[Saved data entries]
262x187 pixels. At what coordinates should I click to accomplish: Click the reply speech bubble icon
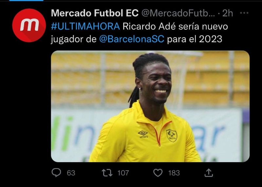pos(56,173)
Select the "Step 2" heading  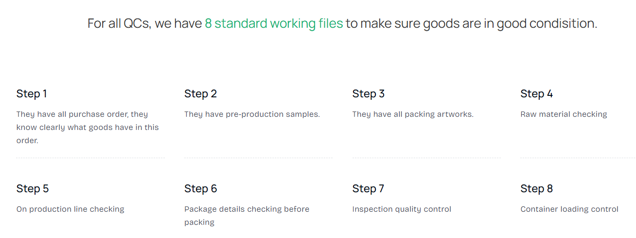(x=200, y=93)
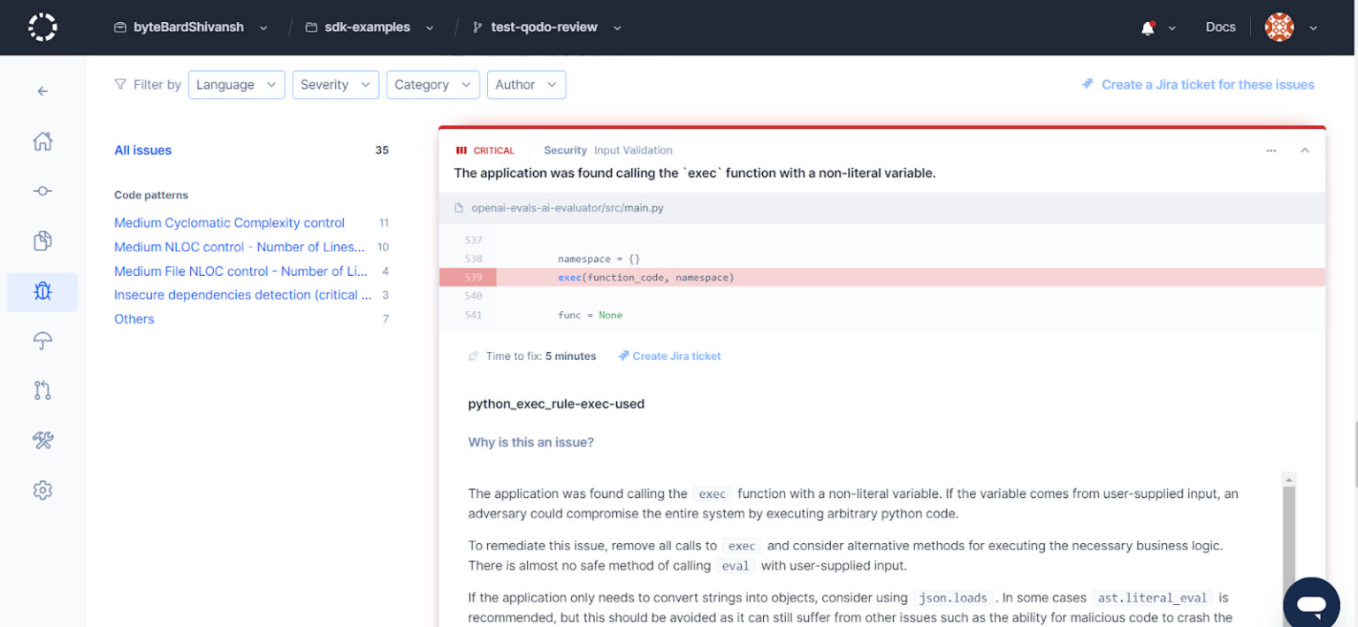The width and height of the screenshot is (1358, 627).
Task: Click the umbrella coverage icon in sidebar
Action: click(42, 340)
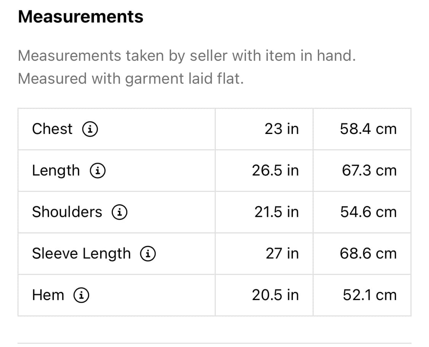
Task: Tap the 67.3 cm length value
Action: tap(369, 171)
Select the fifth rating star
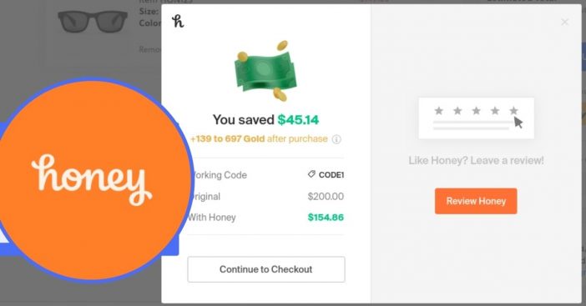This screenshot has height=306, width=586. tap(513, 110)
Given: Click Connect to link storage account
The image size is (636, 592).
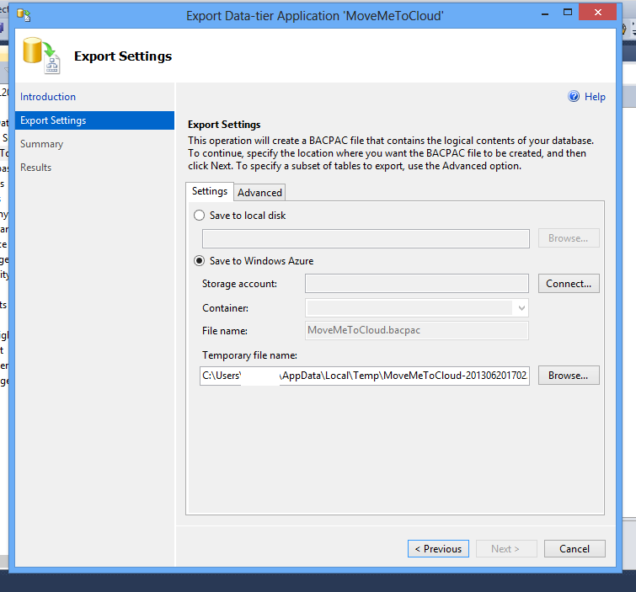Looking at the screenshot, I should point(569,284).
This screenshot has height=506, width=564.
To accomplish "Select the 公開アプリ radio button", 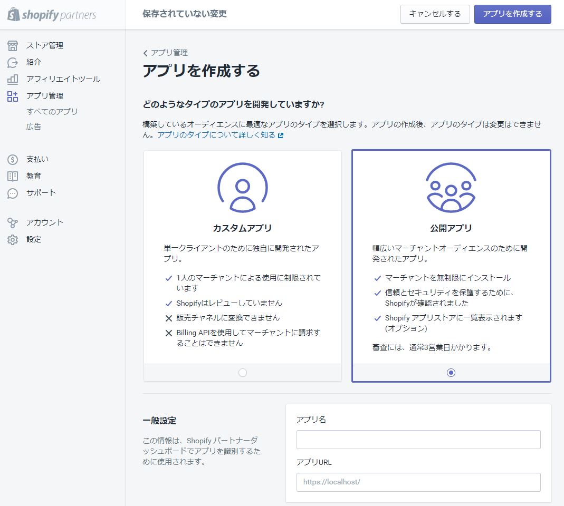I will click(x=451, y=373).
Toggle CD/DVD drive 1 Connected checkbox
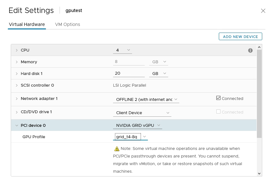Screen dimensions: 267x179 coord(218,112)
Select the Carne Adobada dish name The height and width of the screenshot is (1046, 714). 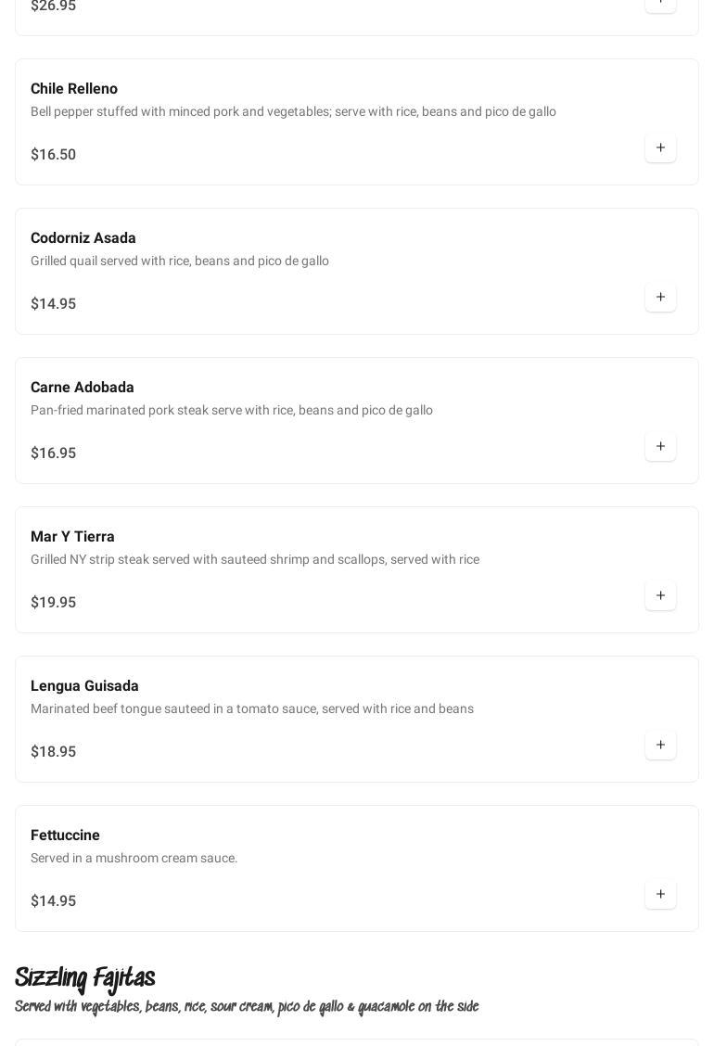83,388
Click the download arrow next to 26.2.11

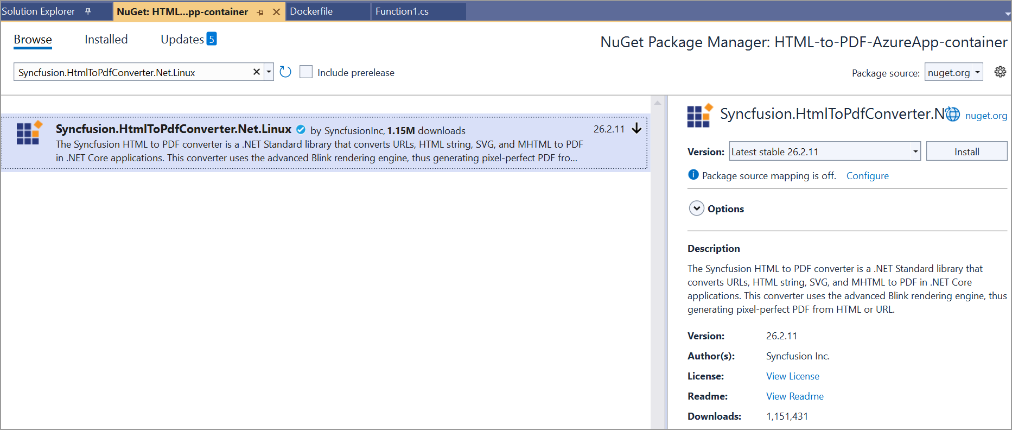[637, 129]
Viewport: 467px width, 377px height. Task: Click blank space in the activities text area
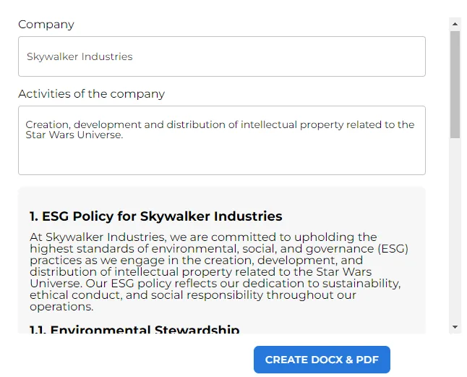click(221, 159)
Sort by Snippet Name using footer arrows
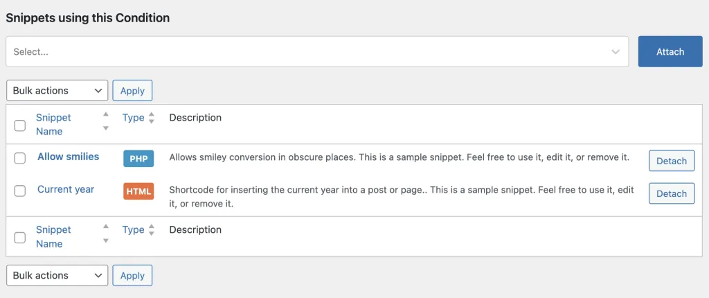The image size is (709, 298). [x=106, y=234]
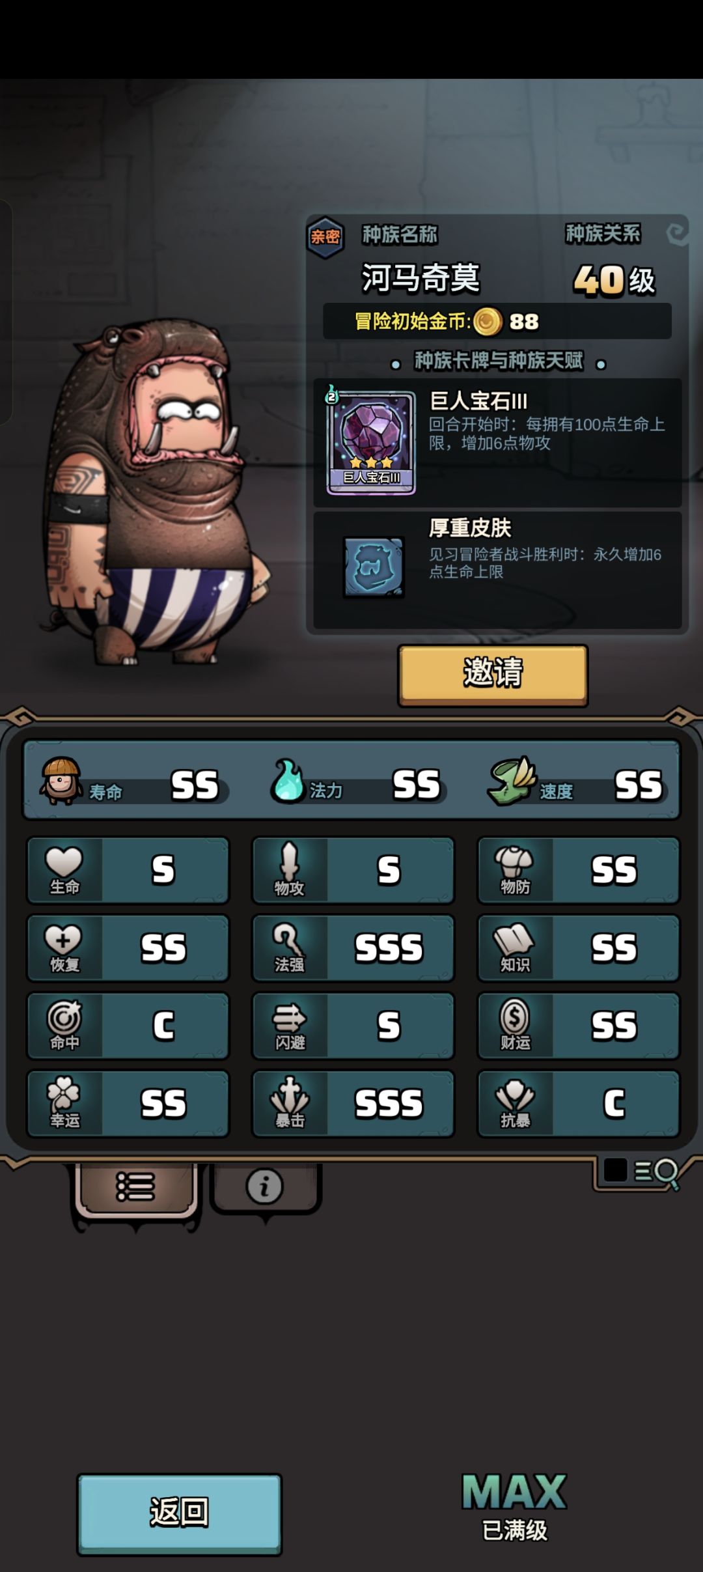Click the 邀请 button

pyautogui.click(x=493, y=675)
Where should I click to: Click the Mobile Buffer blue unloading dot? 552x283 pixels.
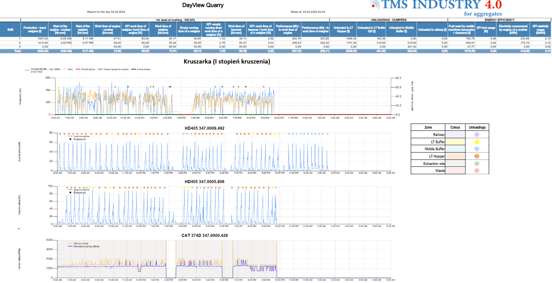(477, 149)
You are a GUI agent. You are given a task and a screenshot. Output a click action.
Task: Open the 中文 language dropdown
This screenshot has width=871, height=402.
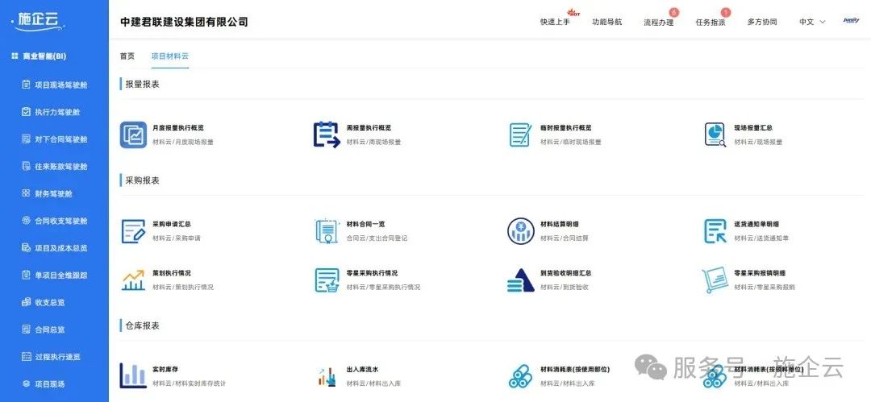811,22
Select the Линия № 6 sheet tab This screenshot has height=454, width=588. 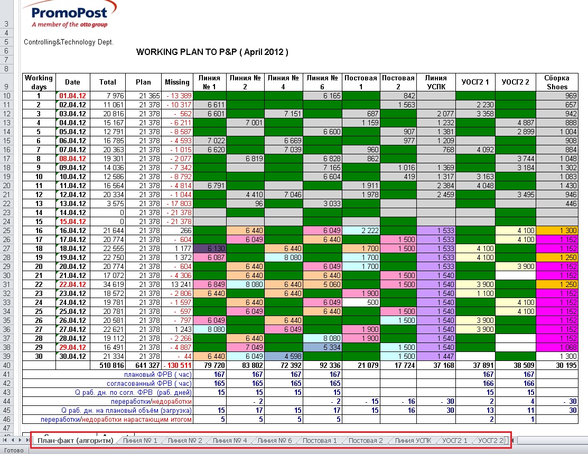pyautogui.click(x=275, y=440)
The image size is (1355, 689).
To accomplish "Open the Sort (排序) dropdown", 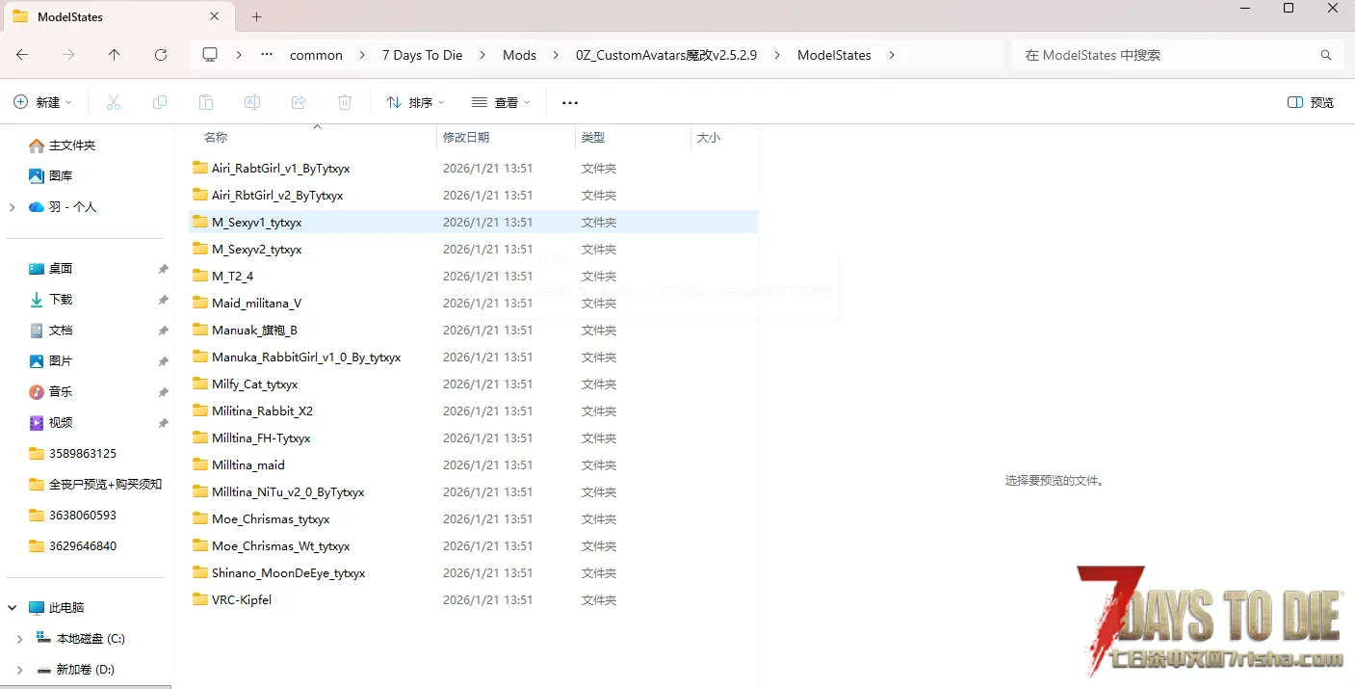I will pos(415,102).
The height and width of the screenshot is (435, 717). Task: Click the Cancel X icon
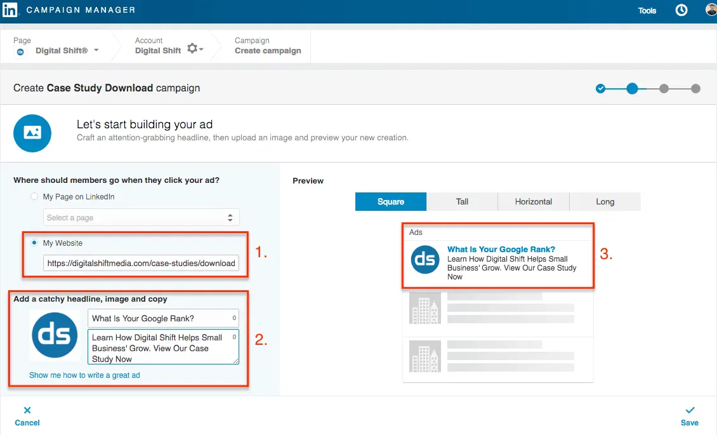click(x=27, y=411)
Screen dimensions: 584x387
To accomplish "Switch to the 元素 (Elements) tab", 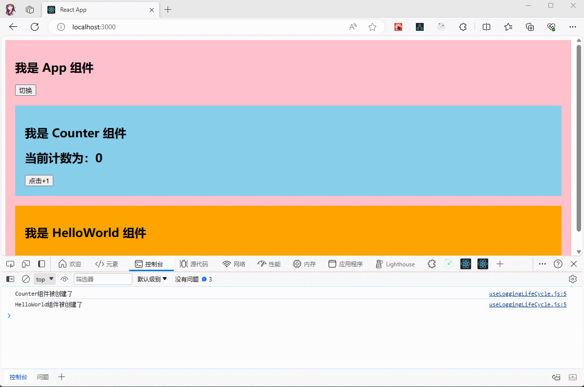I will tap(107, 264).
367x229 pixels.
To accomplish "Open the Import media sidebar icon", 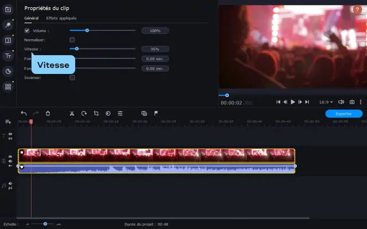I will (8, 9).
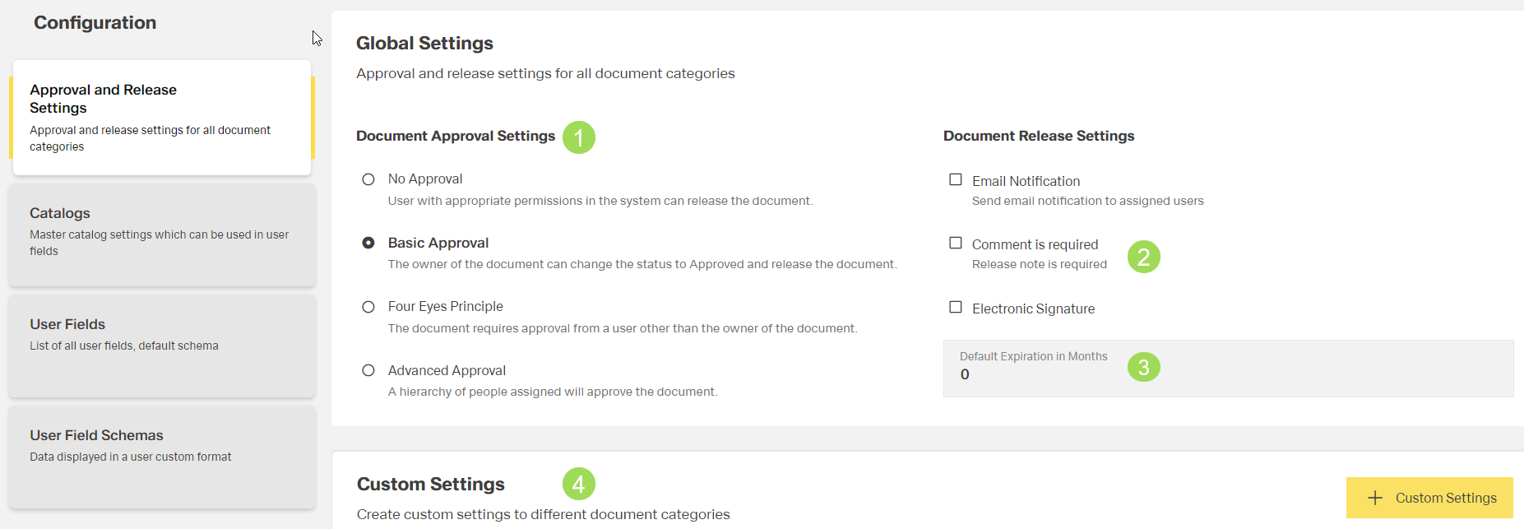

▶ Task directions: Among the entries above, locate the line with "Sort by Snippet Name using footer arrows" and the line with "Task: Open the 中文 language dropdown". Give those two lines and all lines between them again, exactly, leaving out the pictures.

▶ Answer to the exercise:
Sort by Snippet Name using footer arrows
The image size is (709, 298). [x=106, y=234]
Click the 邀请 button

pyautogui.click(x=493, y=675)
Where should I click to: Click the Mobile Buffer blue unloading dot? 552x283 pixels.
(477, 149)
You are a GUI agent. You are given a task and a screenshot. Output a click action.
Task: Open the 中文 language dropdown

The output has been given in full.